Wat is het heerlijk als ons zelfbeeld en onze identiteit steeds vaster wordt in Christus. Als we echt mogen beleven dat al het oude voorbij is, dat wij gestorven en begraven zijn maar ook dat wij zijn opgestaan in het nieuwe leven. Wie zal ons de maat nemen, wie zal ons zeggen wat goed en kwaad is, wie zal ons vertellen wat de norm is? Christus is onze enige hoop, Hij is het verlangen en het middelpunt van ons leven. Bij alles wat wij doen stellen wij onszelf de vraag: “Wat zou Jezus doen”. Dat is onze norm en terwijl wij bemerken dat wij door Zijn Woord steeds meer veranderd worden in ons denken en dat Zijn dood en opstanding steeds meer kracht doet in ons leven, zien wij verlangend uit naar de dag dat Hij komt om alle dingen te herstellen.

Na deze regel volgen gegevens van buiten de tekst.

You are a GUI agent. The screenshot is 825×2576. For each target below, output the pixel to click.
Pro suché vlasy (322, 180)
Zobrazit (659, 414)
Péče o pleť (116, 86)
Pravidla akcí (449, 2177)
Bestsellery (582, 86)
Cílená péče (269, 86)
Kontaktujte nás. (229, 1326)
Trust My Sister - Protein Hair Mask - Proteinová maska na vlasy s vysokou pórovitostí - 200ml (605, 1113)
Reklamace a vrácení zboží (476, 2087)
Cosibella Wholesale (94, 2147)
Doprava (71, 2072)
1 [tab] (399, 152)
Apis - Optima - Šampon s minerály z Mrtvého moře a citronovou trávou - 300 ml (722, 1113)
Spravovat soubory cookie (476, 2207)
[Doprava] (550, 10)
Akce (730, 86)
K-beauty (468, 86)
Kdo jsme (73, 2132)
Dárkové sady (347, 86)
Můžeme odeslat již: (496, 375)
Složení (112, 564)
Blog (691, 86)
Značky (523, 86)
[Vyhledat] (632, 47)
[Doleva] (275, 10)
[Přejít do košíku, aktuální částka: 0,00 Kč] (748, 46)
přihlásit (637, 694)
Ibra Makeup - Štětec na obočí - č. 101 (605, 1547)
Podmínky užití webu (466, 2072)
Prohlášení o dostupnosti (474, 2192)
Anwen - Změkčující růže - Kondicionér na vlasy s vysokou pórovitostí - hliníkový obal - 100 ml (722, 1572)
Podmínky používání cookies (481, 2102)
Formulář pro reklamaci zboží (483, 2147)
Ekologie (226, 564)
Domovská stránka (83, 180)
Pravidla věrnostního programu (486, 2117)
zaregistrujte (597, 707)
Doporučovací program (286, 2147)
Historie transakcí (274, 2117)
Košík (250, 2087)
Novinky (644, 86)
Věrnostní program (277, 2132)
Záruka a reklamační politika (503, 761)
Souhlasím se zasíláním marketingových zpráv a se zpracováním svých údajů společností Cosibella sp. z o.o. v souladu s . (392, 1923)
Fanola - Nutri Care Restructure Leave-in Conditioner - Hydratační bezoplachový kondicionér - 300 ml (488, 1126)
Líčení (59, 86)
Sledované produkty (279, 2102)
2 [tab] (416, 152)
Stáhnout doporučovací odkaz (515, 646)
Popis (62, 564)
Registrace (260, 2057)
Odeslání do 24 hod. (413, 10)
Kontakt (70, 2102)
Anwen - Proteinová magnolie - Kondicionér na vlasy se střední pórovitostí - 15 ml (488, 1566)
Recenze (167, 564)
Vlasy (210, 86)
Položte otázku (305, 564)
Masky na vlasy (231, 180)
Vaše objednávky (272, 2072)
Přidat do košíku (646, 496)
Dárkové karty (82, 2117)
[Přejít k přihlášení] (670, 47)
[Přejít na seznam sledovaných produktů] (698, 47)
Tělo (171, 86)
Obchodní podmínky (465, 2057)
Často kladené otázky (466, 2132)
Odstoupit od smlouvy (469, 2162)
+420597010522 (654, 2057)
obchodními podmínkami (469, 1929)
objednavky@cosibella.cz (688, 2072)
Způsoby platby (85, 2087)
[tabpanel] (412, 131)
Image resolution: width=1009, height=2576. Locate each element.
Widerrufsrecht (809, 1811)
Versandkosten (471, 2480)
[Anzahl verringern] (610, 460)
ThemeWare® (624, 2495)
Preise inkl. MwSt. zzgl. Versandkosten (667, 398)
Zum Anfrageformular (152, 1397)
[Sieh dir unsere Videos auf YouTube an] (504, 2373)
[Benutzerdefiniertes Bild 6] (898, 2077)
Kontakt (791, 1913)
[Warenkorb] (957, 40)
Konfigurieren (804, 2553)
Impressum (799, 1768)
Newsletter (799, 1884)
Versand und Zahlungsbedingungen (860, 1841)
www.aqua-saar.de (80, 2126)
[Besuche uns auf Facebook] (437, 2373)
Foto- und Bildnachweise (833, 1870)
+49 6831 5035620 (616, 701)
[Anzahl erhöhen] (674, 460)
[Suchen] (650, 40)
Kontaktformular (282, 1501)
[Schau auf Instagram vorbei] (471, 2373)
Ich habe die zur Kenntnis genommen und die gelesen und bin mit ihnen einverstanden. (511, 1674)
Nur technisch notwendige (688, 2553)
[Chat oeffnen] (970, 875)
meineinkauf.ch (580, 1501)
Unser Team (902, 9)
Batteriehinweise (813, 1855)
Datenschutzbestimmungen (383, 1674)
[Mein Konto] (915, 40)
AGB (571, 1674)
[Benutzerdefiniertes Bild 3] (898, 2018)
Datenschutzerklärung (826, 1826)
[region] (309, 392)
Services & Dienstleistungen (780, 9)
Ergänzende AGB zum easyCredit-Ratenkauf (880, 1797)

Tot dat moment gekomen is willen wij God eren met woord en daad, terwijl wij belijden: ‘Ik ben met Christus gekruist; en ik leef, doch niet meer ik, maar Christus leeft in mij; en hetgeen ik nu in het vlees leef, dat leef ik door het geloof des Zoons van God, Die mij liefgehad heeft, en Zichzelven voor mij overgegeven heeft, Gal. 2:20.’ Halleluja, looft de Heere mijn ziel en al wat binnen in mij is, Zijn heilige Naam. Dank u almachtige God, ja dank u mijn Vader voor wie U voor mij bent, U komt toe alle lof, eer en aanbidding, van nu tot in de eeuwigheid. Amen.